Exercise A:
Reproduce the passage of the article on managing a millennial workforce from "As your organization" up to and including "many other initiatives.", replacing "workplace wellness programs" with "employee wellness programs".
Exercise B:
Extend the article on managing a millennial workforce, beginning after its final sentence.

Extract:
— BEGIN —

Managing a Millennial Workforce
Do millennials seem like the black sheep at your organization? The key to effectively managing your millennial workforce is to understand they are far different than those of older generations – which is a good thing! Millennials bring an entirely renewed and fresh perspective to many aspects of the workplace, from culture and morale to operations and productivity. It’s the job of employers to recognize the value millennials bring to the table and harness their many positive attributes by implementing fair and effective management practices.
As your organization brings on board more millennials, here are 3 important tips for managing – and embracing – this unique and dynamic generation:
1. Re-evaluate your culture
One of the most differentiating factors about millennials compared to those of other generations is that most of them aren’t just seeking a paycheck, but an environment in which they can grow, collaborate and learn. If your culture is stale or uninspiring, millennials will be quick to mentally check out and look for work elsewhere. There are many ways to create a culture that better attracts, engages and retains millennials, such as:
- implementing internal protocols that foster teamwork,
- encouraging innovation and new ideas,
- offering flexible or remote work options, and
- establishing workplace wellness programs among many other initiatives.

— END —

Data block:
— BEGIN —

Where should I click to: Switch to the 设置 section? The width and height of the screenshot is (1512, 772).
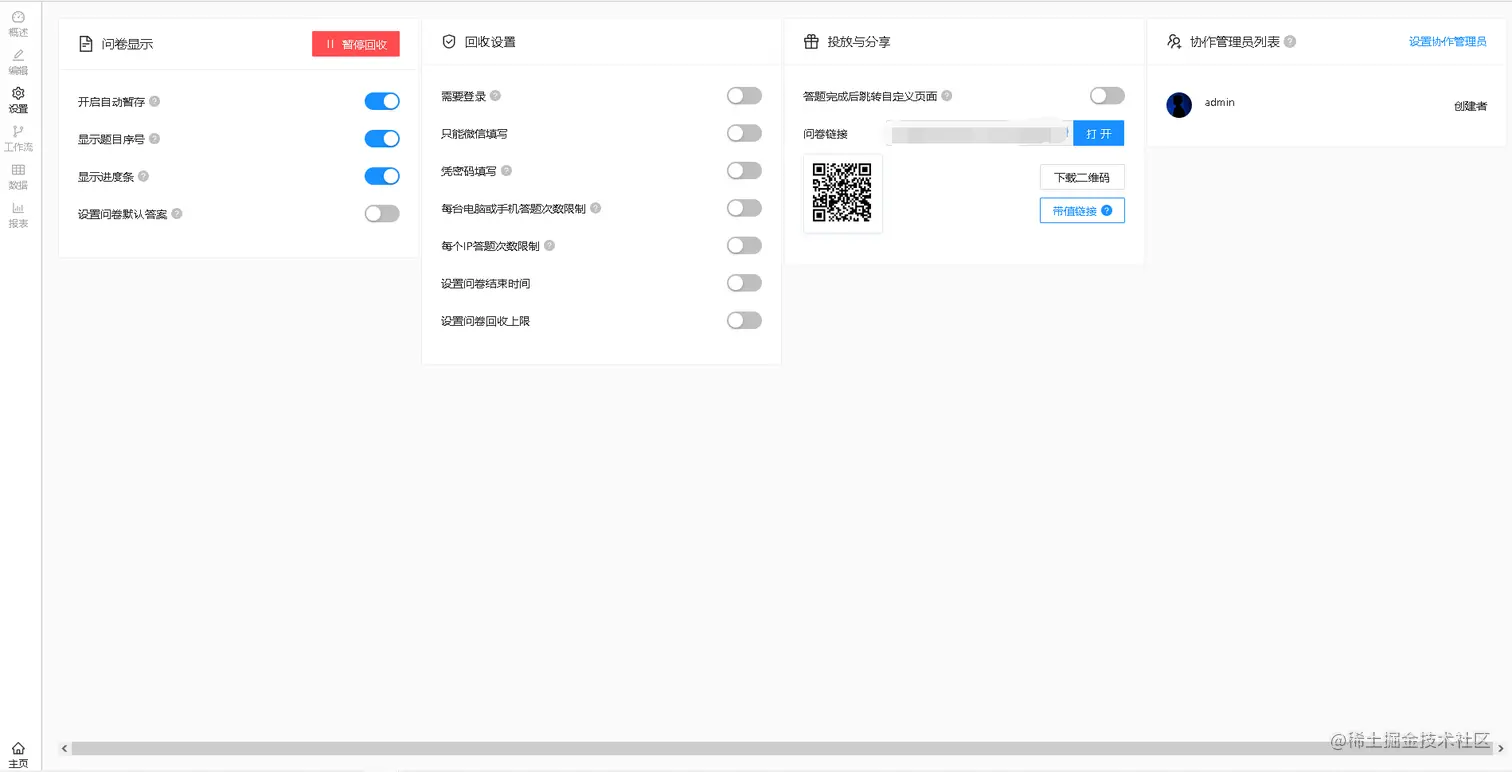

— END —

Task output A:
As your organization brings on board more millennials, here are 3 important tips for managing – and embracing – this unique and dynamic generation:
1. Re-evaluate your culture
One of the most differentiating factors about millennials compared to those of other generations is that most of them aren’t just seeking a paycheck, but an environment in which they can grow, collaborate and learn. If your culture is stale or uninspiring, millennials will be quick to mentally check out and look for work elsewhere. There are many ways to create a culture that better attracts, engages and retains millennials, such as:
- implementing internal protocols that foster teamwork,
- encouraging innovation and new ideas,
- offering flexible or remote work options, and
- establishing employee wellness programs among many other initiatives.

Task output B:
2. Invest in onboarding and training
What is perhaps most important to recognize about millennials is they tend to value much more than their paychecks, heavily focusing their careers on work that resonates with them on a personal level. They are craving opportunities to make meaningful contributions to the workplace, and therefore, require the proper guidance to become well acclimated in their roles. By investing in your onboarding and training programs, you’ll imbue your millennial employees with the critical tools and knowledge they need to excel in their jobs and advance to higher positions. Furthermore, your employees will see firsthand how much you’re committed to their career growth by supporting their long-term success at your organization.
3. Establish a framework for routine feedback
Unlike their older counterparts, millennials are wired to seek regular feedback about how they’re doing. This isn’t because they all want a constant “pat on the back,” but rather, many of them consistently strive to improve their performance and work on their weaknesses. Employers that train their managers to offer constructive feedback on a weekly or monthly basis will be better positioned to keep their millennial workers more engaged in their roles, as well as help them become more productive and better performing. Establishing a structured model or system for feedback will give your managers a solid framework for better engaging their millennial subordinates, helping them overcome challenges, prevent burnout and improve retention in the long run.
Are You Ready For The Millennial Generation?
By making the above adjustments to your management approach, you’ll create an environment in which your millennial employees can thrive and connect with your mission. If your organization is struggling to attract and retain top millennial talent, a strategic recruiting partnership can help. Get in touch with Kinsa Group today and find the best candidates in the food and beverage industry.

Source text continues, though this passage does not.